Start of Passage

As they walked off together, Candace decided that maybe she could handle being both an aspie and a vampire. As long as she kept her ducks in a row, anyway. But she had help for that now, and because of that, she felt more secure. It was the kind of security that only people with Asperger’s-unlike vampires-need.

I read text-books and research books for entertainment and general, insatiable, curiosity. I also read incredible amounts of fiction, both popular and obscure. I’m weird like that.

My latest choice in educational material has been the “What to Expect” books, both “The First Years” and “The Toddler Years.” Why? A question in normal childhood development regarding one of my nephews. I didn’t know, so I decided to look it up. (The answer was extremely inconclusive. Precocity is purely a matter of opinion.)

Someone asked me, why would I read that? After all, there is no lack of great ‘fun’ stuff to read. Why look up how kids grow? Or any text book-y stuff?

The answer is simple. Unpredictable is scary. It is hard to deal with, impossible to fully prepare for, and leads to endless opportunities to screw things up. Reading about real life: science, nature, researching a project, any of those: leads to an increased understanding of the world around in all its glorious and amazing, ever changing, variety. It is also fun, with cool information and pictures.

End of Passage

## [Exercise set]
a - In the passage about reading for entertainment, which books has the writer most recently picked as educational material?
b - Write the next part of the passage about reading for entertainment, picking up after its final sentence.

Start of Entries supplied

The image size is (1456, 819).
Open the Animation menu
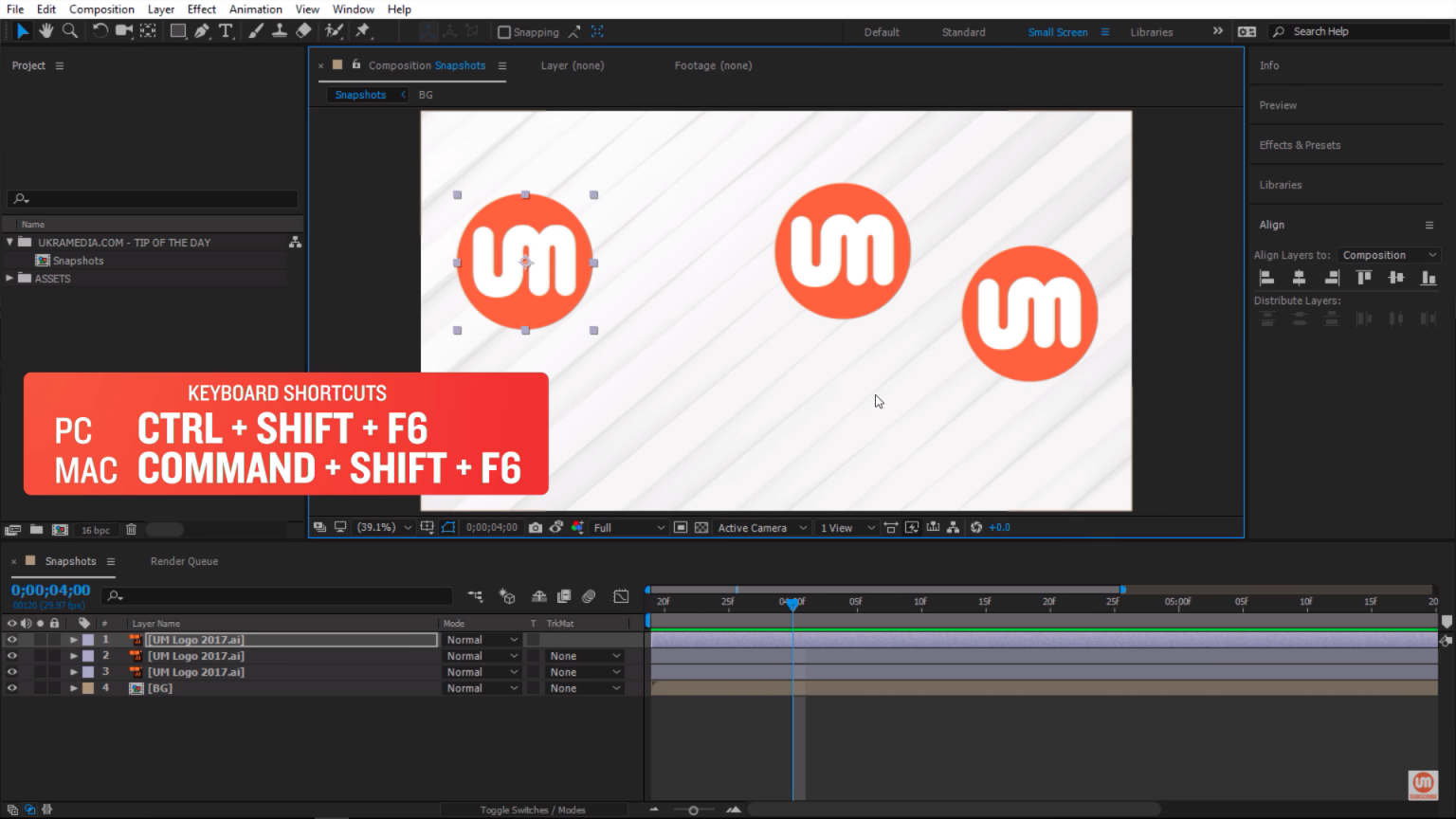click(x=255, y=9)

End of Entries supplied
Start of Entries supplied

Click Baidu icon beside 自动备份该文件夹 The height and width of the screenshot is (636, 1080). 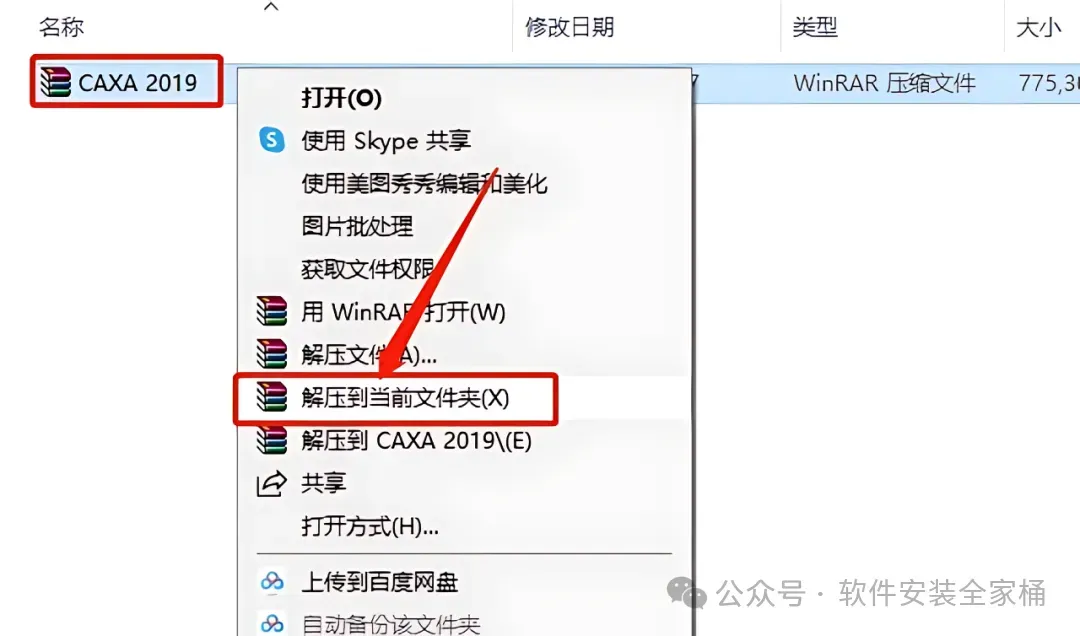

End of Entries supplied

## [Results for the exercise]
a - The "What to Expect" books, both "The First Years" and "The Toddler Years."

b -
Of all the things in real life, people are the hardest, and scariest, of all. Their emotions, motives, intentions, expressions; everything about them is often unclear even to themselves. What they think, intend, feel, say; all that changes from day to day or over more time. Even the relatively ‘simple’ progression of biological and social development varies so widely as to render ‘norms’ virtually irrelevant. This makes understanding people a really, really big challenge. Also, exhausting.

Fiction on the other hand, is comparatively simple. Not always easy; that’s no fun, but simple. I love complex fiction. I love Dr. Who, Tolkien, BBC’s Sherlock, S.M. Stirling’s Emberverse, and Jim Butcher’s Dresden Files. I love Tom Clancy and his doorstopper thrillers with their interwoven plots and schemes, and the (admittedly less familiar to me) Marvel Universe with its endless tangles of characters.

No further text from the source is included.